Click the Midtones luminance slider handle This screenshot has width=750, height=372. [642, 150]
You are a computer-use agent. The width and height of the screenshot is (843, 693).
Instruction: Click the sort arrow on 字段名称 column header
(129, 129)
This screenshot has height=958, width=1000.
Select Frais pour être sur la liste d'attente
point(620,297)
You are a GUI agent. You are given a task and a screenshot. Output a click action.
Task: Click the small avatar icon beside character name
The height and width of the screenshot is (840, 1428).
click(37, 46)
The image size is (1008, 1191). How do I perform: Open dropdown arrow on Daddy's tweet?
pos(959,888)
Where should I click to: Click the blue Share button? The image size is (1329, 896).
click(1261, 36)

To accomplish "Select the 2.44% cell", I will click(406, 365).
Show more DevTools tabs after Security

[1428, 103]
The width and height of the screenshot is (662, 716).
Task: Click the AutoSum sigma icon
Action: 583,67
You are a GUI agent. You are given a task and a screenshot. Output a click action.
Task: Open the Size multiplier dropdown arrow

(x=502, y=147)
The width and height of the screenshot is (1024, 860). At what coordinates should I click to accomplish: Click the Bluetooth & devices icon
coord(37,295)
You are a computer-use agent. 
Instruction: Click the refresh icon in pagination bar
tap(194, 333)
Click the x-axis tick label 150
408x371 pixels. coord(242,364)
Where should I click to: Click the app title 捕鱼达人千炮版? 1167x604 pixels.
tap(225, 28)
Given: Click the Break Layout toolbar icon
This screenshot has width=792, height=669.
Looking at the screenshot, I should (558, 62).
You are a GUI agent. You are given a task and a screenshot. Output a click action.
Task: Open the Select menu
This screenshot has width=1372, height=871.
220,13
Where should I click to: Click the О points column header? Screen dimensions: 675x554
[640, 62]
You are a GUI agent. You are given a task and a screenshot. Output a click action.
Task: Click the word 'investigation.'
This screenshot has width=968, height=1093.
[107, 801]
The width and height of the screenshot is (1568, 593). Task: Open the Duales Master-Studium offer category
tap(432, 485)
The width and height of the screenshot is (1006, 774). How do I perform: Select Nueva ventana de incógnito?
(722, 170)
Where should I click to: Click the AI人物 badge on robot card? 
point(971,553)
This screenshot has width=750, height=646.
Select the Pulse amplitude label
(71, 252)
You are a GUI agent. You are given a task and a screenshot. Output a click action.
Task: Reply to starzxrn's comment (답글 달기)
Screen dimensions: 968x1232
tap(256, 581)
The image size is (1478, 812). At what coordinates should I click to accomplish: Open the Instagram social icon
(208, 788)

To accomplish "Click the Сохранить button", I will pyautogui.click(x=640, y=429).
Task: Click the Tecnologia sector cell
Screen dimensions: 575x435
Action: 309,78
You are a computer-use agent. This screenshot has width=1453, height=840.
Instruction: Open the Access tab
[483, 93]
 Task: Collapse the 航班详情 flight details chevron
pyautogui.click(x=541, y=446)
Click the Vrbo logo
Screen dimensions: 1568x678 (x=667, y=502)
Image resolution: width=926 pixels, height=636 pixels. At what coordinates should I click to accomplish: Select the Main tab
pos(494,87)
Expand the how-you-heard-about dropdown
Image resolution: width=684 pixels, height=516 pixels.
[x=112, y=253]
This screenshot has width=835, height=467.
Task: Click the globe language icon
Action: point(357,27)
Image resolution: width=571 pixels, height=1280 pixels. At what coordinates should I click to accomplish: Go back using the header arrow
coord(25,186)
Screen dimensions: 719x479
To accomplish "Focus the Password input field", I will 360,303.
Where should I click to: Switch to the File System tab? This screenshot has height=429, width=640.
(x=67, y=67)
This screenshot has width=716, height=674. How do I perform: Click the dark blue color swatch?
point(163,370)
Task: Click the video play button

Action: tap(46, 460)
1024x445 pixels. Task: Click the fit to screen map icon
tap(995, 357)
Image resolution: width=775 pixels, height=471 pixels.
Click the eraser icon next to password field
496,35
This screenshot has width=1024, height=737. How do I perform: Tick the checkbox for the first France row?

• • • • • • •

Set task —
Please convert the listing above into a numbered list, leaving out any blank lines.

Answer to this task —
1. Click the Midtones luminance slider handle This screenshot has width=750, height=372. [642, 150]
2. You are a computer-use agent. The width and height of the screenshot is (843, 693).
3. Instruction: Click the sort arrow on 字段名称 column header
4. (129, 129)
5. This screenshot has height=958, width=1000.
6. Select Frais pour être sur la liste d'attente
7. point(620,297)
8. You are a GUI agent. You are given a task and a screenshot. Output a click action.
9. Task: Click the small avatar icon beside character name
10. The height and width of the screenshot is (840, 1428).
11. click(37, 46)
12. The image size is (1008, 1191). How do I perform: Open dropdown arrow on Daddy's tweet?
13. pos(959,888)
14. Where should I click to: Click the blue Share button? The image size is (1329, 896).
15. click(1261, 36)
16. To accomplish "Select the 2.44% cell", I will click(406, 365).
17. Show more DevTools tabs after Security
18. [1428, 103]
19. The width and height of the screenshot is (662, 716).
20. Task: Click the AutoSum sigma icon
21. Action: 583,67
22. You are a GUI agent. You are given a task and a screenshot. Output a click action.
23. Task: Open the Size multiplier dropdown arrow
24. (x=502, y=147)
25. The width and height of the screenshot is (1024, 860). At what coordinates should I click to accomplish: Click the Bluetooth & devices icon
26. coord(37,295)
27. You are a computer-use agent. 
28. Instruction: Click the refresh icon in pagination bar
29. tap(194, 333)
30. Click the x-axis tick label 150
31. 408x371 pixels. coord(242,364)
32. Where should I click to: Click the app title 捕鱼达人千炮版? 1167x604 pixels.
33. tap(225, 28)
34. Given: Click the Break Layout toolbar icon
35. This screenshot has width=792, height=669.
36. Looking at the screenshot, I should (558, 62).
37. You are a GUI agent. You are given a task and a screenshot. Output a click action.
38. Task: Open the Select menu
39. This screenshot has width=1372, height=871.
40. 220,13
41. Where should I click to: Click the О points column header? Screen dimensions: 675x554
42. [640, 62]
43. You are a GUI agent. You are given a task and a screenshot. Output a click action.
44. Task: Click the word 'investigation.'
45. This screenshot has width=968, height=1093.
46. [107, 801]
47. The width and height of the screenshot is (1568, 593). Task: Open the Duales Master-Studium offer category
48. tap(432, 485)
49. The width and height of the screenshot is (1006, 774). How do I perform: Select Nueva ventana de incógnito?
50. (722, 170)
51. Where should I click to: Click the AI人物 badge on robot card? 
52. point(971,553)
53. This screenshot has width=750, height=646.
54. Select the Pulse amplitude label
55. (71, 252)
56. You are a GUI agent. You are given a task and a screenshot. Output a click action.
57. Task: Reply to starzxrn's comment (답글 달기)
58. Screen dimensions: 968x1232
59. tap(256, 581)
60. The image size is (1478, 812). At what coordinates should I click to accomplish: Open the Instagram social icon
61. (208, 788)
62. To accomplish "Click the Сохранить button", I will pyautogui.click(x=640, y=429).
63. Task: Click the Tecnologia sector cell
64. Screen dimensions: 575x435
65. Action: 309,78
66. You are a computer-use agent. This screenshot has width=1453, height=840.
67. Instruction: Open the Access tab
68. [483, 93]
69.  Task: Collapse the 航班详情 flight details chevron
70. pyautogui.click(x=541, y=446)
71. Click the Vrbo logo
72. Screen dimensions: 1568x678 (x=667, y=502)
73. Image resolution: width=926 pixels, height=636 pixels. At what coordinates should I click to accomplish: Select the Main tab
74. pos(494,87)
75. Expand the how-you-heard-about dropdown
76. Image resolution: width=684 pixels, height=516 pixels.
77. [x=112, y=253]
78. This screenshot has width=835, height=467.
79. Task: Click the globe language icon
80. Action: point(357,27)
81. Image resolution: width=571 pixels, height=1280 pixels. At what coordinates should I click to accomplish: Go back using the header arrow
82. coord(25,186)
83. Screen dimensions: 719x479
84. To accomplish "Focus the Password input field", I will 360,303.
85. Where should I click to: Switch to the File System tab? This screenshot has height=429, width=640.
86. (x=67, y=67)
87. This screenshot has width=716, height=674. How do I perform: Click the dark blue color swatch?
88. point(163,370)
89. Task: Click the video play button
90. Action: tap(46, 460)
91. 1024x445 pixels. Task: Click the fit to screen map icon
92. tap(995, 357)
93. Image resolution: width=775 pixels, height=471 pixels.
94. Click the eraser icon next to password field
95. 496,35
96. This screenshot has width=1024, height=737. How do I perform: Tick the checkbox for the first France row?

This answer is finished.